◆ Prompt ◆
Every line of the data below should be retyped exactly.

◆ Provided data ◆
Start of Block
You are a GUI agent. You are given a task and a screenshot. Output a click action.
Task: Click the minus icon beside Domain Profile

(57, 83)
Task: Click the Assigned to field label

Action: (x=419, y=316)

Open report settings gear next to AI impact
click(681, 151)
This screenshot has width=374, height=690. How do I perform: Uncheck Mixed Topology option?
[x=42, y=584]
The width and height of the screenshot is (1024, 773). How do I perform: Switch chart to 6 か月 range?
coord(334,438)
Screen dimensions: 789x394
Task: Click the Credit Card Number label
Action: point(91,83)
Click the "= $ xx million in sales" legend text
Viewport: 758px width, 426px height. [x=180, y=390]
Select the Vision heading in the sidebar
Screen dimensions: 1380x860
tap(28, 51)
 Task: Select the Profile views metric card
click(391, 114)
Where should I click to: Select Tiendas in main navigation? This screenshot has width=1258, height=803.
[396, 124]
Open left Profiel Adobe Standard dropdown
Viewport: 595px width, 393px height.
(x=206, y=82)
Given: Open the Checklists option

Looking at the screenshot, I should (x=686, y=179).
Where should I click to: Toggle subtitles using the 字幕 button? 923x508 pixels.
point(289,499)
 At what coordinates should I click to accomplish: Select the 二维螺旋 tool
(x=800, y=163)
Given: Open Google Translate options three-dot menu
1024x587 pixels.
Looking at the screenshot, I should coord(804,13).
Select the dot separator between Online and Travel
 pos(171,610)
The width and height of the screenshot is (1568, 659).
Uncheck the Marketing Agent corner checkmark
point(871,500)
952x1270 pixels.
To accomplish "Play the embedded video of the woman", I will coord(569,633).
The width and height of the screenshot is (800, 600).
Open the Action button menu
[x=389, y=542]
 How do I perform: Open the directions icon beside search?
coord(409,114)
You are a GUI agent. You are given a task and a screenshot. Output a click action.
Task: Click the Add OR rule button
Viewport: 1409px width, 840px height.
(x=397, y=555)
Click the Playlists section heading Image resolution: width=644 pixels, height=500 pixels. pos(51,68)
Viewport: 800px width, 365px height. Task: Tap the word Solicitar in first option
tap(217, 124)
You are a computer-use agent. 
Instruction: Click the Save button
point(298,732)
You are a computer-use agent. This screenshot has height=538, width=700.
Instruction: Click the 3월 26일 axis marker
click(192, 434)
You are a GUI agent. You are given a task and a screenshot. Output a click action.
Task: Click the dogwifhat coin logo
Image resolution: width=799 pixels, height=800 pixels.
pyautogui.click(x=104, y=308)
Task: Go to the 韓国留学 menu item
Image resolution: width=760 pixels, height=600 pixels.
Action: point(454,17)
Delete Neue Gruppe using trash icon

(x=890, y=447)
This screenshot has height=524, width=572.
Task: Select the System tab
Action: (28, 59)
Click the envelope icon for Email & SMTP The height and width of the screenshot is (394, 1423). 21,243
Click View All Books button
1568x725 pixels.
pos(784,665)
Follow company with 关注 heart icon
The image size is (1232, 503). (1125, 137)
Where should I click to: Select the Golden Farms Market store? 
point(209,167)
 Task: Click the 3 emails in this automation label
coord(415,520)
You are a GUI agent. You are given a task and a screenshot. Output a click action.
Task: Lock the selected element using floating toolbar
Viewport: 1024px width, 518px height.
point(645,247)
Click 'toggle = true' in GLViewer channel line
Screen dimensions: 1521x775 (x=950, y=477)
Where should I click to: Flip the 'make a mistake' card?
End of Block
◆ Result of this exercise ◆
You are a GUI agent. You are given a task and a screenshot. Output a click action.
Task: Click the minus icon beside Domain Profile

(57, 83)
Task: Click the Assigned to field label

Action: (x=419, y=316)

Open report settings gear next to AI impact
click(681, 151)
This screenshot has width=374, height=690. How do I perform: Uncheck Mixed Topology option?
[x=42, y=584]
The width and height of the screenshot is (1024, 773). How do I perform: Switch chart to 6 か月 range?
coord(334,438)
Screen dimensions: 789x394
Task: Click the Credit Card Number label
Action: point(91,83)
Click the "= $ xx million in sales" legend text
Viewport: 758px width, 426px height. [x=180, y=390]
Select the Vision heading in the sidebar
Screen dimensions: 1380x860
tap(28, 51)
 Task: Select the Profile views metric card
click(391, 114)
Where should I click to: Select Tiendas in main navigation? This screenshot has width=1258, height=803.
[396, 124]
Open left Profiel Adobe Standard dropdown
Viewport: 595px width, 393px height.
(x=206, y=82)
Given: Open the Checklists option

Looking at the screenshot, I should (x=686, y=179).
Where should I click to: Toggle subtitles using the 字幕 button? 923x508 pixels.
point(289,499)
 At what coordinates should I click to accomplish: Select the 二维螺旋 tool
(x=800, y=163)
Given: Open Google Translate options three-dot menu
1024x587 pixels.
Looking at the screenshot, I should coord(804,13).
Select the dot separator between Online and Travel
 pos(171,610)
The width and height of the screenshot is (1568, 659).
Uncheck the Marketing Agent corner checkmark
point(871,500)
952x1270 pixels.
To accomplish "Play the embedded video of the woman", I will coord(569,633).
The width and height of the screenshot is (800, 600).
Open the Action button menu
[x=389, y=542]
 How do I perform: Open the directions icon beside search?
coord(409,114)
You are a GUI agent. You are given a task and a screenshot. Output a click action.
Task: Click the Add OR rule button
Viewport: 1409px width, 840px height.
(x=397, y=555)
Click the Playlists section heading Image resolution: width=644 pixels, height=500 pixels. pos(51,68)
Viewport: 800px width, 365px height. Task: Tap the word Solicitar in first option
tap(217, 124)
You are a computer-use agent. 
Instruction: Click the Save button
point(298,732)
You are a computer-use agent. This screenshot has height=538, width=700.
Instruction: Click the 3월 26일 axis marker
click(192, 434)
You are a GUI agent. You are given a task and a screenshot. Output a click action.
Task: Click the dogwifhat coin logo
Image resolution: width=799 pixels, height=800 pixels.
pyautogui.click(x=104, y=308)
Task: Go to the 韓国留学 menu item
Image resolution: width=760 pixels, height=600 pixels.
Action: point(454,17)
Delete Neue Gruppe using trash icon

(x=890, y=447)
This screenshot has height=524, width=572.
Task: Select the System tab
Action: (28, 59)
Click the envelope icon for Email & SMTP The height and width of the screenshot is (394, 1423). 21,243
Click View All Books button
1568x725 pixels.
pos(784,665)
Follow company with 关注 heart icon
The image size is (1232, 503). (1125, 137)
Where should I click to: Select the Golden Farms Market store? 
point(209,167)
 Task: Click the 3 emails in this automation label
coord(415,520)
You are a GUI agent. You are given a task and a screenshot. Output a click action.
Task: Lock the selected element using floating toolbar
Viewport: 1024px width, 518px height.
point(645,247)
Click 'toggle = true' in GLViewer channel line
Screen dimensions: 1521x775 (x=950, y=477)
Where should I click to: Flip the 'make a mistake' card?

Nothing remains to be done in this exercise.